Can you help explain how commodity exchanges and “commodity futures” and “index futures” work?


Question/Comment: Can you help explain how commodity exchanges and “commodity futures” and “index futures” work? Apparently both some members of Congress, and the Commodities Futures Trading Commission, are looking into how speculators affect oil and food prices. As the typical layman, I have no idea how the futures markets work, much less how “index” markets work, much less how there can be many more “contracts” afloat than actual commodities.

Paul Solman: I’m a feed corn farmer and you’re a rancher whose cattle feed on corn. I have to pay for the seed, fertilizer and such today, but my crop won’t come up for six months, when the price could be much higher – or much lower, maybe so low it wouldn’t cover my costs. How do I decide whether to plant?

That’s the justification for the futures market. The farmer can lock in a price in the future today by making a side-bet with the rancher, or anyone else willing to take it.

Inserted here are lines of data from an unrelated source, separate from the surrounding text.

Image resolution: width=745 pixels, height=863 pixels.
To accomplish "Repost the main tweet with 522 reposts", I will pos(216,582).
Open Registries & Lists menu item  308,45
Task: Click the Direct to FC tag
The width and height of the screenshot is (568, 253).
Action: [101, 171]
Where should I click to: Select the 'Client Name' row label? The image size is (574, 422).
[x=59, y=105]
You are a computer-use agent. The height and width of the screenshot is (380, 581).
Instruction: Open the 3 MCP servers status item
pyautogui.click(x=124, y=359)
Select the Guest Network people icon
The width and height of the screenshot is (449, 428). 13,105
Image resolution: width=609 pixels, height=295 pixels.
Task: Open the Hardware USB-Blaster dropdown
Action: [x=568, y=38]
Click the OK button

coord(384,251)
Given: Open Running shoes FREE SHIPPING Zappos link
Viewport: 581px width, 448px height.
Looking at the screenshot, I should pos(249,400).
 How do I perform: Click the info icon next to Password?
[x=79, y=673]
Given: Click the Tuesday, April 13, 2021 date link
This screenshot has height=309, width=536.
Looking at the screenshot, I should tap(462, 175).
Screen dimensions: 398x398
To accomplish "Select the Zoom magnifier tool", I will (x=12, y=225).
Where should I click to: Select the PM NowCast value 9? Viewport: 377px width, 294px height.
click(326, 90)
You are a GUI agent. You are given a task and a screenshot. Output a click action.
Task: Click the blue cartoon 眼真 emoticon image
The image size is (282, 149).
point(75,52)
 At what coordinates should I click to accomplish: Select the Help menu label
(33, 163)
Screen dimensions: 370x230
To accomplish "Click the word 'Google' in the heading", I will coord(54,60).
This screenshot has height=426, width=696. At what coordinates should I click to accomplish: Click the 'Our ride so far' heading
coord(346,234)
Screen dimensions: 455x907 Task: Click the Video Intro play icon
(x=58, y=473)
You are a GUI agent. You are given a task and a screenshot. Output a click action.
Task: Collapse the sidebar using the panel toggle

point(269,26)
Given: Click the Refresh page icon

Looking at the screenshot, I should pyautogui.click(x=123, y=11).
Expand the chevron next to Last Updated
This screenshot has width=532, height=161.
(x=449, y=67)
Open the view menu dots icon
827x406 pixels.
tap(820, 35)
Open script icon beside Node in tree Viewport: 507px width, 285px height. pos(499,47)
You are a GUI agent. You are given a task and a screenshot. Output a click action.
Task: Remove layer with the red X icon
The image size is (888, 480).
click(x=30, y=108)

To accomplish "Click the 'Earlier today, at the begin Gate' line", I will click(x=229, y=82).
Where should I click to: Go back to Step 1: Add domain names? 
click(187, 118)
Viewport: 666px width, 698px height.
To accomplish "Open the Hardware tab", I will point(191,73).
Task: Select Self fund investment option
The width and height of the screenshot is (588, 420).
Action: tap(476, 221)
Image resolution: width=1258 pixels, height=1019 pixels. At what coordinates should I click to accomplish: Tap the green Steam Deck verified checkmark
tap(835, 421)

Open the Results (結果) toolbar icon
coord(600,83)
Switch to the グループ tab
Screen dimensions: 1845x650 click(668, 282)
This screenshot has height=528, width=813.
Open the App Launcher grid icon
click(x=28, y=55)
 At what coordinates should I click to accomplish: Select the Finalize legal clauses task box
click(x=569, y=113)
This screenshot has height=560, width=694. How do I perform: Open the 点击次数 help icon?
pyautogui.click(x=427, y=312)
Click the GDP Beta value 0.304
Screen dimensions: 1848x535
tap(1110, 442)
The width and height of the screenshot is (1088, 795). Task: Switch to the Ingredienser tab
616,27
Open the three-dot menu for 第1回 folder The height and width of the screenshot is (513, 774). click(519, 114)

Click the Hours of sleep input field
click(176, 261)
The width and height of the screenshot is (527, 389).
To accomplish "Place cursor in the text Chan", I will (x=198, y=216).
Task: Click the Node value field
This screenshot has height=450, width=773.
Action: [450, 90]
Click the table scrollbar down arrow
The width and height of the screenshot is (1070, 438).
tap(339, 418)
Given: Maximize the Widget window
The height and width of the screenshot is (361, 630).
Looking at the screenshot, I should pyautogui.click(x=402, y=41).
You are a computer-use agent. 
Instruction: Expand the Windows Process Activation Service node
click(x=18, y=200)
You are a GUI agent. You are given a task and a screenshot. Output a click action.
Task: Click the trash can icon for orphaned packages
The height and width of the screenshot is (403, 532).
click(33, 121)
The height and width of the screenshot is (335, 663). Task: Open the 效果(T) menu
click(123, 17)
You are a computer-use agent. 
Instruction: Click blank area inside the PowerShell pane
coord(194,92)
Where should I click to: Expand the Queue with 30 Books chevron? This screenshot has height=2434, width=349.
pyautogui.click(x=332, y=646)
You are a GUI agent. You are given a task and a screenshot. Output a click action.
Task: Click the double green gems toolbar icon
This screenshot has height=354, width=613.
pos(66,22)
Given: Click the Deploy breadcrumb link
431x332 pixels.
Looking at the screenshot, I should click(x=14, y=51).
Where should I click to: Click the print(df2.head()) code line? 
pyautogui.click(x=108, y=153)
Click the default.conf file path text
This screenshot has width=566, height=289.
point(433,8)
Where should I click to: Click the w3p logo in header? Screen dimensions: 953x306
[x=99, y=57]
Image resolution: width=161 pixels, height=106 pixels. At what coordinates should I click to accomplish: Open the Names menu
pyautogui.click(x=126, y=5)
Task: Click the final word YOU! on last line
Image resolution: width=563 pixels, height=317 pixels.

But once there’s a market for these “instruments,” I, a non-farmer if ever there was one, can make the same bet with you. And so can any other two parties on earth. No matter if there were only one corn farmer, one crop. The amount of the bets is only limited by the amount of wealth in the world. That is, if I had a quadrillion dollars and so did you, we could make a quadrillion-dollar side bet on the price of corn – or oil, or whatever – at some point in the future.

Hey, go to and you can make a $34 bet that will pay you $100 if John McCain wins on Nov. 4. You can put up as much money as there will be willing bettors on the other side.